Fragment tekstu:
Zgrzyty w madryckim raju. Gwiazda Realu traci cierpliwość, Ancelotti musi reagować

Zgrzyty w madryckim raju. Gwiazda Realu traci cierpliwość, Ancelotti musi reagować
Źródło: Jose Breton / Pics Action / Shutterstock
Mateusz - Jankowski
Mateusz Jankowski24 Sep · 07:30
Za dużo grzybów w barszczu. Gdzie kucharek sześć, tam nie ma co jeść. Te i inne powiedzenia w pewien sposób odzwierciedlają sytuację w Realu Madryt. W ofensywie “Los Blancos” robi się zbyt duży natłok topowych piłkarzy. Dlatego coś trzeba zrobić z Rodrygo Goesem.
W Realu teoretycznie wszystko funkcjonuje bez zarzutu. “Królewscy” wygrali cztery ostatnie spotkania, w samej lidze nie zaznali smaku porażki od ponad roku. Do tego Kylian Mbappe regularnie trafia do siatki, Jude Bellingham odzyskuje formę, a Vinicius Junior udowadnia, dlaczego za kilka tygodni sięgnie po Złotą Piłkę. W madryckim raju powoli zaczyna jednak brakować miejsca dla jeszcze jednej ofensywnej gwiazdy. Rodrygo dokłada pojedyncze bramki i asysty, ale zdecydowanie nie jest pierwszoplanową postacią na Santiago Bernabeu. I ewidentnie nie akceptuje takiego położenia.
Dalsza część tekstu pod wideo

Klęska dobrobytu

W poprzednim sezonie Carlo Ancelotti znalazł idealny przepis na sukces. Odejście Karima Benzemy zupełnie nie zdestabilizowało drużyny, która znalazła nową drogę do zwyciężania. Zastosowanie formacji 4-4-2 z czwórką pomocników w rombie doprowadziło “Królewskich” do triumfów w La Liga i Champions League. Vinicius i Rodrygo stworzyli idealny duet napastników, który był wspierany przez piorunująco skutecznego Jude’a Bellinghama. Pod względem osiąganych liczb wychowanek Santosu wypadał nieco bladziej od partnerów z ataku, ale trudno było mieć do niego jakiekolwiek zarzuty. Bilans 17 goli i dziewięciu asyst w 52 spotkaniach zasługiwał na pochwały. Szczególnie, że 23-latek potrafił błyszczeć w najważniejszych momentach. W ćwierćfinale Ligi Mistrzów zdobył dwie bramki z Manchesterem City, w kolejnej fazie dołożył otwierające podanie z Bayernem. Generalnie wszystko funkcjonowało bez zarzutu. Chociaż sam zainteresowany nie był w pełni usatysfakcjonowany.

Dostarczone wiersze:
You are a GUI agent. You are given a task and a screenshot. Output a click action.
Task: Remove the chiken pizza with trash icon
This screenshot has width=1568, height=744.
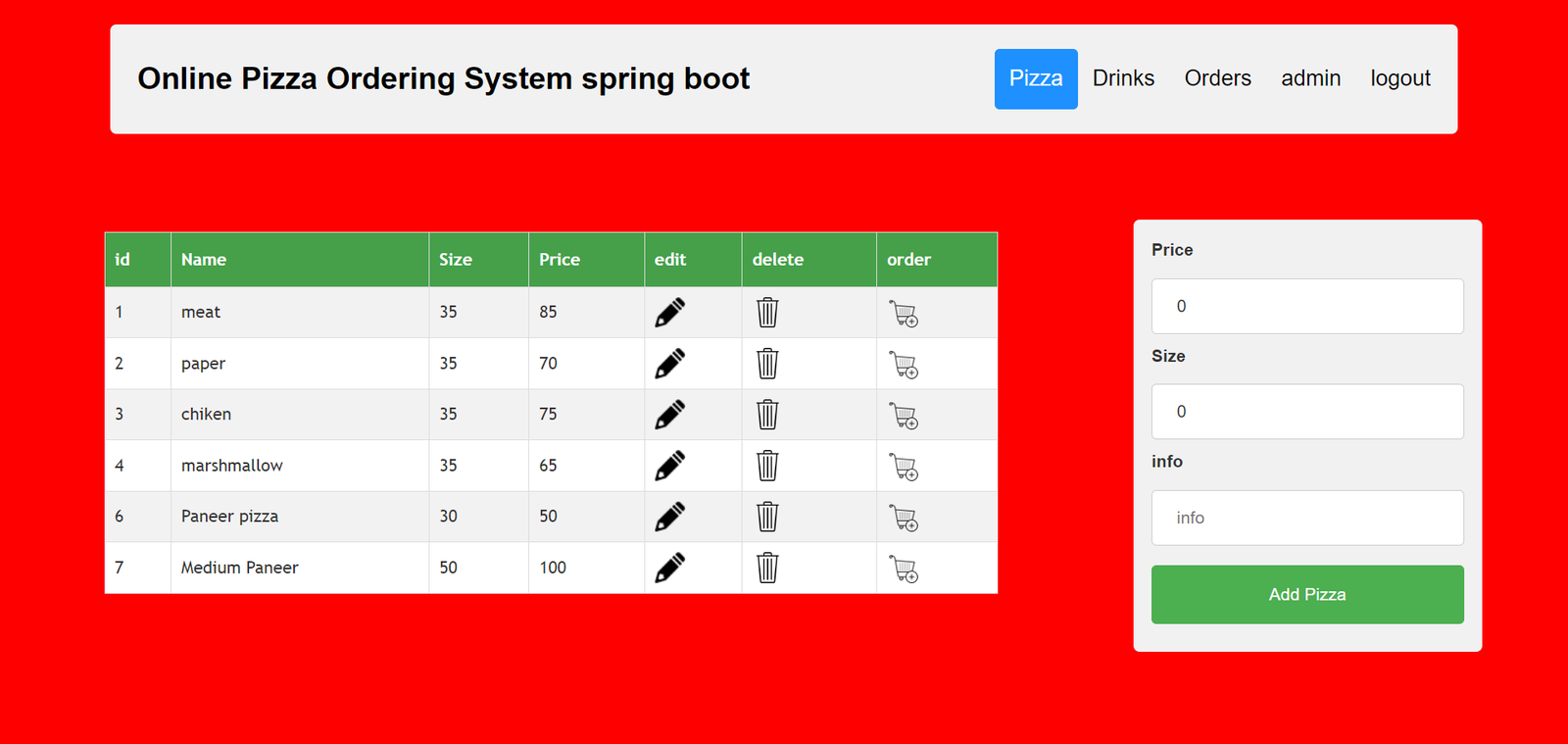coord(767,415)
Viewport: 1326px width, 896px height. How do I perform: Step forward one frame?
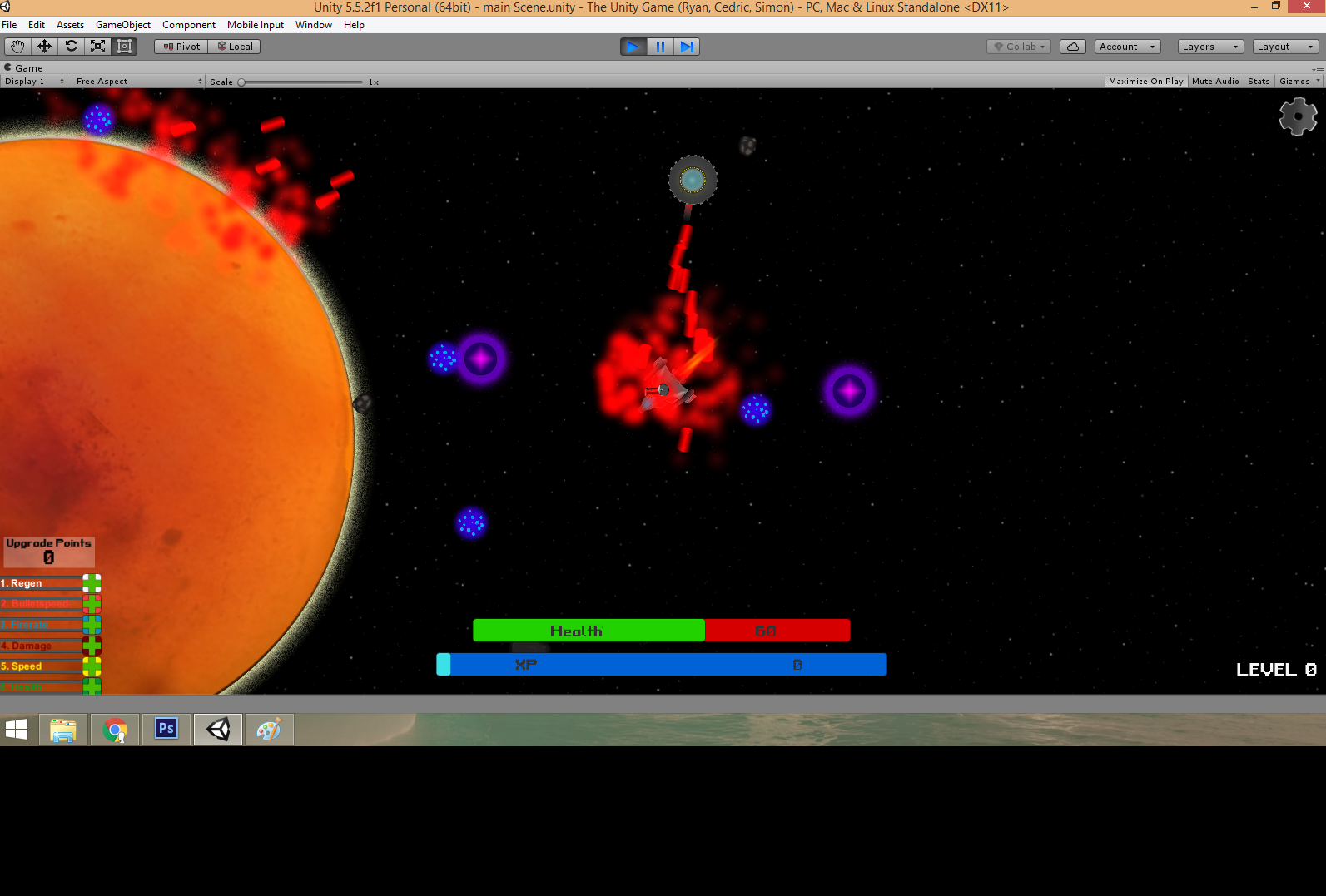pos(687,47)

Polecenie:
Napisz dalszy ciąg artykułu o pozycji Rodrygo w Realu Madryt, zaczynając po jego ostatnim zdaniu.

Wynik:
- Zawsze mówiłem, że mogę grać na obu skrzydłach. Nie lubię za to występować w roli "dziewiątki", ale w Realu muszę. Ze względu na moje cechy nie do końca mi to pasuje. W Brazylii mogę poruszać się po całym boisku, co pomaga w mojej grze - rzucił kilka miesięcy temu, cytowany przez Cope.
Uważaj, o co prosisz, bo możesz to dostać. W tym sezonie Brazylijczyk już nie musi grać bliżej środka, ponieważ ten sektor został zagospodarowany przez Kyliana Mbappe. Transfer gwiazdy takiego formatu skłonił Ancelottiego do zmiany systemu, który w poprzednim sezonie był gwarantem zwycięstw. Od początku sezonu Real gra z ofensywną trójką, którą zwykle tworzą Vinicius, Mbappe i Rodrygo. Problem polega na tym, że każdego z nich ciągnie na lewe skrzydło, co wprowadza pewien brak balansu. Madrycka prasa apelowała już o konieczność znalezienia równowagi w ataku.
Mistrzowie Hiszpanii unikają porażek, ale czuć, że jeszcze nie grają na miarę swoich możliwości. W spotkaniach z Betisem, Realem Sociedad czy Stuttgartem przez długi okres męczyli oczy. Na pierwszy rzut oka widać, że zespół musi się dotrzeć po małej rewolucji, którą przeprowadzono w letnim okienku. Odejście Toniego Kroosa przy jednoczesnym pozyskaniu Mbappe sprawiło, że wajcha powinna przesunąć się w kierunku ofensywnym. Ale powszechnie wiadomo, że większa liczba napastników wcale nie musi wpłynąć na poprawę gry w ataku. Właśnie dlatego już pojawiają się głosy o możliwym powrocie do sprawdzonej formuły z zeszłego sezonu.
- Sztab trenerski szuka recepty na odzyskanie formy. Klub dokonuje tego, nie ponosząc porażek, ale wygrywając z większymi problemami niż się spodziewano. Pierwszy wniosek Ancelottiego jest taki, że musi ponownie rozważyć grę czterema pomocnikami, aby odzyskać brakującą równowagę. System nie będzie widoczny w każdym meczu, ale pomysł może zostać wdrożony podczas spotkań o największym ciężarze gatunkowym, być może już podczas nadchodzących derbów z Atletico. Taki pomysł pojawia się w Valdebebas - opisał Jose Felix Diaz z dziennika Marca.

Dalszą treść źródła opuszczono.